India, being the world’s largest democracy, has a rich and vibrant political and social history. Politics is an essential aspect of the lives of Indians, making it one of the country’s most deliberated and debated topics. With the advent of social media, people are voicing their opinions and concerns in a manner that has never been more convenient. This could be through tweets on Twitter, consuming or creating content on YouTube, or posting on Facebook, among many other such avenues. Political parties and politicians also maintain social media profiles to connect and engage with citizens.

With the popularity of YouTube in India and the importance of politics in Indian society, analyzing the content put out by Indian creators on politics, as well as the response of the audience to it becomes essential. This research aims to analyze politically and socially relevant videos uploaded by independent content creators on YouTube. For this study, we manually chose 20 prominent and diverse YouTubers regularly making content on the politics and society of India. We selected the 20 most viewed relevant videos of each YouTuber to form our dataset.

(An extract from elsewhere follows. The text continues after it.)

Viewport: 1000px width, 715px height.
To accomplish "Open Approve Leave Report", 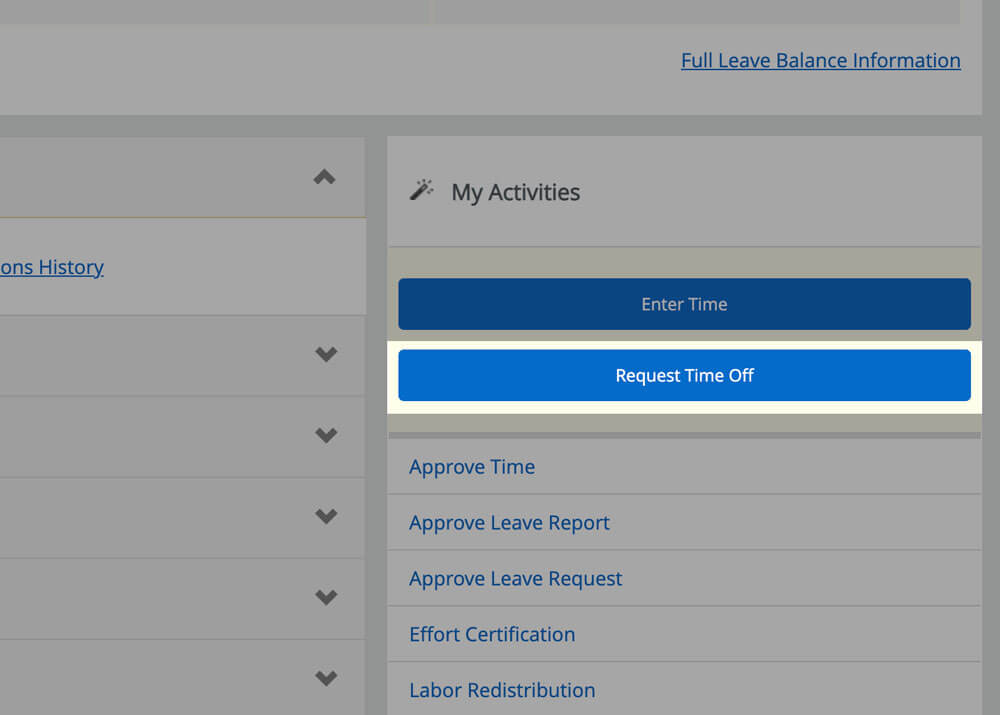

Videos uploaded to YouTube rarely subscribe to a single topic, given their detailed nature. Especially with political videos, creators can employ diferent communication techniques that strategically capture the audience’s attention and convey their point across. Videos can difer within the stance taken by the creator as well as what justification they provide towards it. This makes it important to model the understanding of these videos on a multi-task basis, where a single video can have multiple labels.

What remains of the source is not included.